Aquaman


2018 superhero movie

Rating: 11/20

Plot: Aquaman has to retrieve a magical fork so that he can defeat his half-brother, become king of Atlantis, and stop an impeding war with the people on land.

Jason Mamoa is a hunk of a man, but he's got less personality than most of the CGI aquatic animals in this movie. Part of his problem might be that the movie doesn't seem all that interested in creating anything but a hunk of a man. He's got some cliched reluctant superhero issues--parent issues, not fitting in anywhere, romantic troubles, general cockiness--but there's very little that distinguishes him from other superpeople or makes him non-generic.

James Wan knows how to pile ridiculousness on top of ridiculousness, and what makes this kind of fun is just how stupid it can be. The action set pieces--one on land in Sicily, most under the water with all sorts of ocean life and explosions--contain fathoms of CGI. They're very cartoonish, the kinds of things that old men might have a difficult time even comprehending. The cartoonish, very silly quality Wan brings to this sort-origin story clashes with the DC movie aesthetics. The brooding, bombastic score, the heroic poses and heroic quick zooms to characters, the rubbery-CGI fights, and the weird jagged pacing that I'd associate with the Justice League character movies take away a lot of the personality this movie should have. It's loud in superhero movie ways, it's trying to be funny in superhero movie ways, and it's exciting in superhero movie ways, but it struggles to become anything other than just another superhero movie albeit maybe a slightly goofier one.

Some of the actors don't seem to fit all that well. Momoa and Amber Heard are fine, and Nicole Kidman, even though it seems like she probably should have better things to do with her time, isn't completely out of place. Patrick Wilson's face doesn't seem to fit in this world at all, and Willem Dafoe looks completely lost, like he just stumbled onto the set and they decided to give him a role. Now he's played Jesus, Bobby Peru, Van Gogh, and a guy who rides on a hammerhead shark. Dolph Lundgren's also in this.

Hammerhead-shark riding is something I can handle in a movie like this. Where the goofiness really gets in the way are these other ill-timed moments that just get in the way. There's a moment in this when two characters kiss each other that was about as stupid as anything I've seen in a movie. There are too many moments like that, times when this thing needs to flow but kind of clunks along instead.

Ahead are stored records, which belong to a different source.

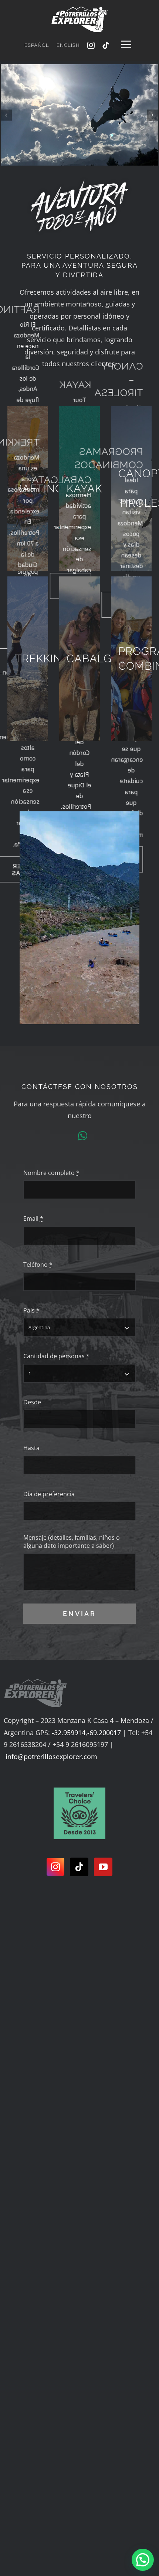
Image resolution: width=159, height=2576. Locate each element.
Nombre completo (51, 1173)
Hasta (31, 1448)
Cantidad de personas (56, 1356)
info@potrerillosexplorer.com (51, 1756)
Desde (32, 1402)
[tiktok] (105, 45)
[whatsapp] (82, 1135)
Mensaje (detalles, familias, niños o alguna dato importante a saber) (71, 1541)
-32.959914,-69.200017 (86, 1732)
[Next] (152, 115)
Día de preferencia (49, 1494)
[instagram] (91, 45)
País (31, 1310)
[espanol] (79, 1790)
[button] (143, 2560)
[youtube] (103, 1867)
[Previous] (6, 115)
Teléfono (38, 1265)
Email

Still, I really enjoyed a lot of the visual appeal. The underwater stuff--the glowing cities, the bioluminescent ocean animals and a lot of the imaginary creatures, some of the costumes (I was particularly fond of one of Amber Heard's outfits, a dress that had a collar of jellyfish and waving tentacles), the modes of transportation including both the technologically-advanced ships and the riding on seahorses and hammerhead sharks--kept my eyes glued to the screen even when I was a little bored. I liked the look of giant-headed, bug-eyed villain (Mantis, I guess), too, although his character arc was both generic and implausible.

I wish the conflict with the Atlantis folk and the land people would have been developed a little better. It seems like Wan wanted to address environmental concerns or something like that but just didn't have the heart.